Is \(\sqrt{x}\) a prime number?

1) \(|3x-7|=2x+2\) --> we have one check point 7/3 (check point - the value of x for which an expression in absolute value equals to zero):

A. \(x\leq{\frac{7}{3}}\) --> \(3x-7\leq{0}\) hence \(|3x-7|=-(3x-7)\) --> \(-(3x-7)=2x+2\) --> \(x=1\) --> \(\sqrt{1}=1\neq{prime}\).
B. A. \(x>{\frac{7}{3}}\) --> \(3x-7>0\) hence \(|3x-7|=3x-7\) --> \(3x-7=2x+2\) --> \(x=9\) --> \(\sqrt{9}=3=prime\).
Two different answer. Not sufficient.

2) \(x^2=9x\) --> \(x(x-9)=0\) --> \(x=0\) or \(x=9\) --> \(\sqrt{0}=0\neq{prime}\) or \(\sqrt{9}=3=prime\). Not sufficient.

(1)+(2) Intersection of values from (1) and (2) is \(x=9\) --> \(\sqrt{9}=3=prime\).
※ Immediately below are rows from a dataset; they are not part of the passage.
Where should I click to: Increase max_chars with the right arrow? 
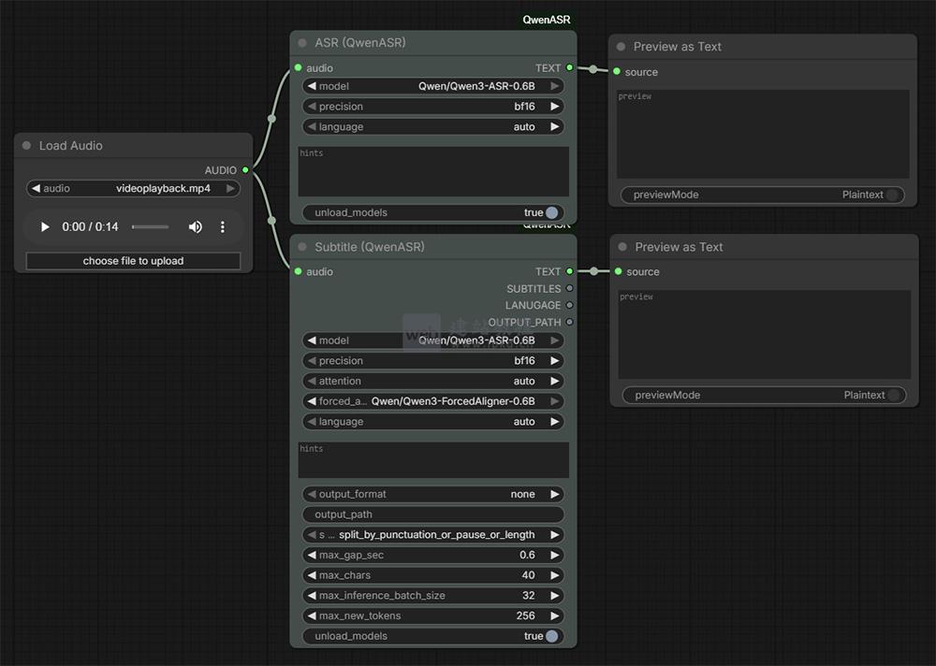point(555,575)
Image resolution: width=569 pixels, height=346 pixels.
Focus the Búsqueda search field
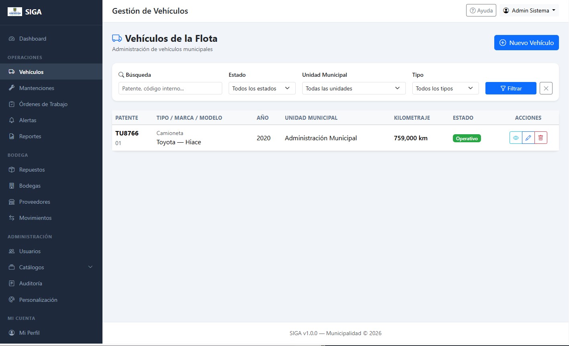(x=170, y=88)
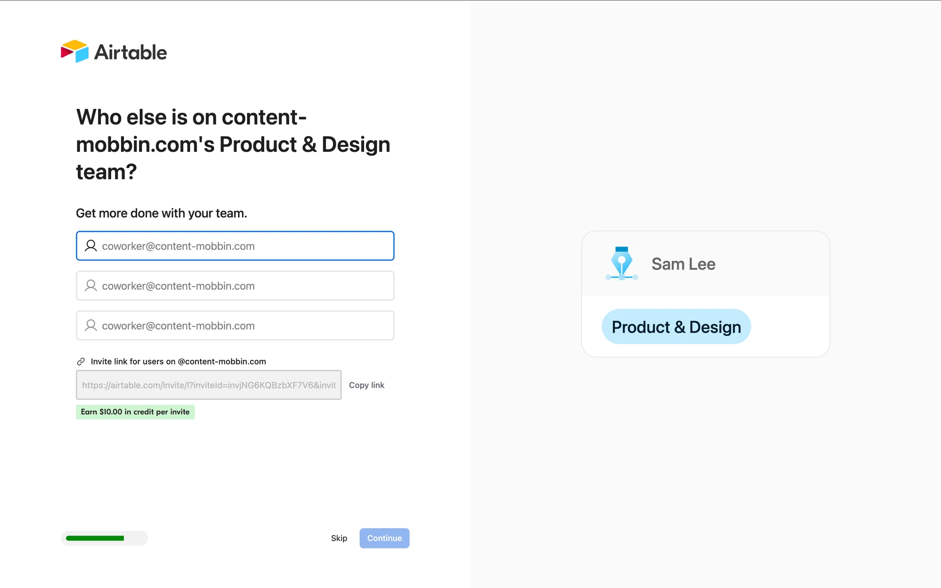Click the Earn $10.00 credit per invite badge

(135, 412)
Sufficient.

Answer: C.





Bunuel, I have a question. Usually while solving modulus questions we take two cases 1) x>0 2) x<0. According to the first statement when x>0 we get x=9 which is valid, but when x<0 we get x=1 (which is not valid). Now, in some of the earlier questions when x<0 and if we got a positive value for it we neglected it and considered that x had only one valid value. In this question why hasn't something similar been done



Bunel, I too have the same doubt in my mind. I will try to explain it.

By taking condition,
X>0, i got the value of X as 9

And by taking the condition X<0, I have got the solution as X=1, Which is not a valid solution with the given condition.

So i took X=9 only and got the answer as A.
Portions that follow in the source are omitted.